With the Rite centenary this year (see Vol. 5, No. 1, “The Rite of A Hundred Springs”), anything goes. And the five-piano arrangement is not such a crazy idea — not when you consider that Stravinsky’s criminally underperformed ballet Les Noces is scored for four pianos and percussion and that The Rite in fact debuted as a work for piano four-hands.


            "I’ve never had more fun onstage than playing The Rite. We just rock out.”


Ryan, the youngest Brown, defends the arrangement. “The fact that the five of us are playing on the same instrument helps to bring a bit more unity.... I wonder if it has something to do with being able to tap into only five people rather than a whole bunch of people? It might make The Rite a bit more human that way.”

The unified piano sound certainly cuts the noise and makes Stravinsky’s angular
melodies and nimble rhythms easier to track. In performance, the music remains visceral, which may have something to do with the Browns’ preparation.

Greg Brown notes that the group watched videos of ballet performances that captured the “primal, barbaric nature” of the work. “Seeing the visuals,” says Greg, “helps bring a new light and energy to the piece.” Individually, the Browns would throw on some headphones and play their own parts with various orchestral recordings to “see how it feels.” Then, when they gathered to rehearse, each would present his or her ideas — and those that made the cut crafted the interpretation.

The 5 Browns perform without scores. Memorizing The Rite made for “a very monumental task,” according to Desirae. “It’s amazing to delve into the music that deeply, not just notes and dynamics but really try to personally to bring up images and feel the pagan, ritual Russia seep into your bones and to become someone there — sacrificing to the gods of Spring.” She laughs. “In some ways, I feel that musicians are actors, there to try and translate those emotions and feelings.
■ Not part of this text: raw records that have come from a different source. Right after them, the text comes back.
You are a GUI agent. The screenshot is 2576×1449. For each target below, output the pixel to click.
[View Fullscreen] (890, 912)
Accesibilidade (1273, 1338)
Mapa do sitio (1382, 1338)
So once you memorize the score, you can become it. That’s one of the great benefits to memorizing and to really knowing the music.”

Those benefits can be heard on The 5 Browns’ first release for the Steinway & Sons label, The Rite of Spring, which includes the Rite along with arrangements of Holst’s The Planets (Mars, Jupiter and Neptune) and Saint-Saëns’; Danse macabre. The latter arrangements are by Greg Anderson of the stalwart piano duo Anderson & Roe, who, like The 5 Browns, knows a thing or two about piano as a team sport.